This blog addresses trends and developments in aggregate litigation: class actions, consolidations, and MDLs. It has a perspective/point of view that generally opposes aggregation for trials and typically supports aggregation for settlements. 

I’ve represented corporations in aggregate litigation for three decades. Over the years I’ve seen a shift in the types of cases I am asked to defend. It used to be that the aggregate litigation I was confronted with involved people who indisputably had some sort of physical or economic effects. There might be disputes about what caused these effects and whether the defendant had any liability for them, but the fact of injury generally wasn’t in doubt, even if the extent or amount of the injury was. If a product had a defect or there was an accident, those who were actually injured sued and the parties then disputed whether the tools of aggregation could be used to efficiently handle their claims fairly without depriving the defendant of its substantive rights and defenses.

That’s not often the scenario I confront today. Now, the moment there is bad news—such as a critical news article, a regulatory investigation, or a manufacturer recall—a class action is filed on behalf of all purchasers except those who actually were harmed. That’s right, everyone with an obvious “injury” is expressly excluded from the class. Instead, the class purports to cover “all other purchasers,” including the vast majority of people who never experienced a product malfunction or were otherwise dissatisfied with the product. Such suits claim that this group somehow paid “too much” for the product and failed to get the “benefit of their bargain.” But if you ran into these people on the street and asked them if they had been harmed by the product, they’d say no. In these cases, the tools of aggregation aren’t invoked to efficiently handle the claims of injured people. Rather, they are invoked to forge such a large group of claimants that they force a company that values its product’s reputation into a settlement that pays the lawyers a lot, while the consumers get next to nothing. 

Corporations often get a bad rap.

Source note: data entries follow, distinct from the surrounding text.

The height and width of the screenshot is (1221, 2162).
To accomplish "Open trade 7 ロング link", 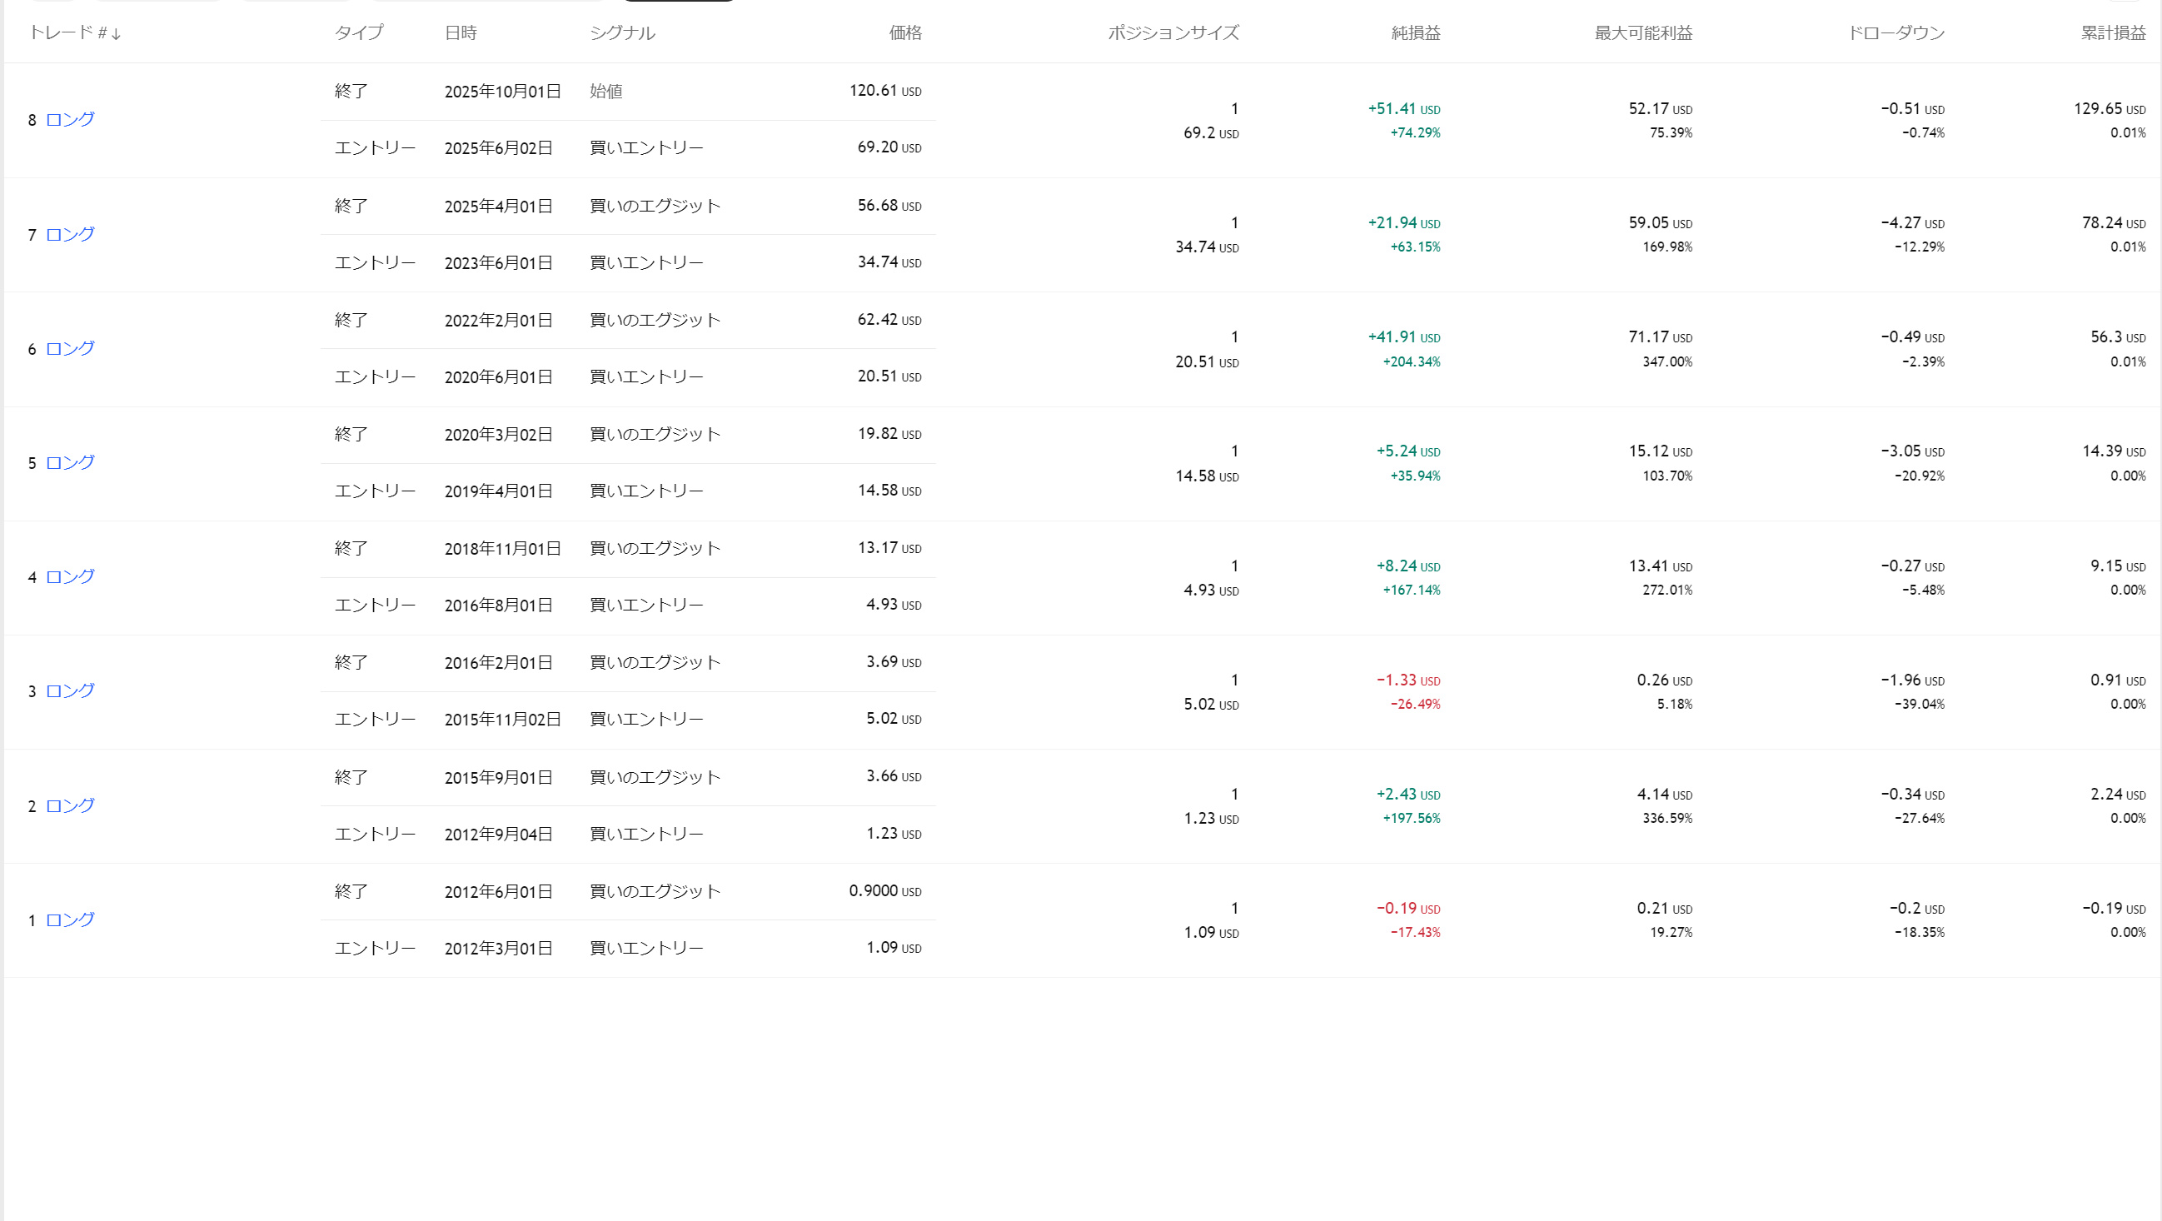I will [70, 234].
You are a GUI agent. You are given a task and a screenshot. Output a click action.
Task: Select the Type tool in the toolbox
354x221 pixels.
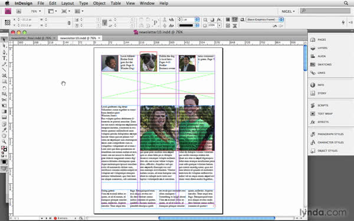tap(4, 58)
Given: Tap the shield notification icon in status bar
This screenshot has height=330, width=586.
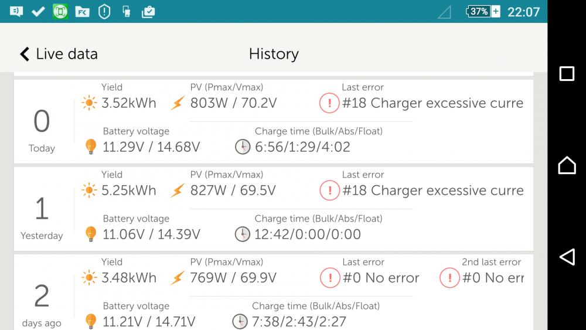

Movies use them as villains, painting them as inherently evil, monolithic entities. They’re not. Corporations are comprised of people like you and me. For the most part these people have families and want the world to be a better place. They take pride in the work that they do, and they value the reputation of their company and its products. They are in it to make a profit, of course, but they are in it for the long haul. There are plenty of incentives not to make shoddy products or defraud one’s customers.

As with anything that has a human element, sometimes errors are made. A company that takes the long view wants to correct mistakes, compensate those who have actually experienced a loss, and continue to build on its reputation for excellent products and customer service.

Unfortunately, many state consumer fraud statutes are drafted in ways that allow some lawyers to wield the inconvenience and expense of aggregate litigation—along with the “all-in” risk of one six-person jury’s verdict on everybody’s claim—as a weapon to unfairly deprive a company of its right to hold individual claimants to their substantive proofs and use legitimate affirmative defenses it may have to individual claims.

Increasingly, class action defendants are taking a hard line in litigation. They are challenging the Article III standing of class action plaintiffs, as well as the ascertainability of the class and the propriety of the class definition. They are excluding unreliable expert testimony at the class certification stage. They are picking apart plaintiffs’ trial plans, insisting on the proper application of choice of law principles, and taking 23(f) appeals of class certifications. And they are daring to actually take cases to trial, and often winning. You can expect to read about these developments and more if you subscribe to this blog.

Please don’t write this blog off if you have a different perspective on class actions than I do. I have many friends who are plaintiffs’ lawyers. Some of them are even kind enough to come speak to my classes. I enjoy lively, respectful discussions and welcome your comments on my posts—especially if you do not agree with me.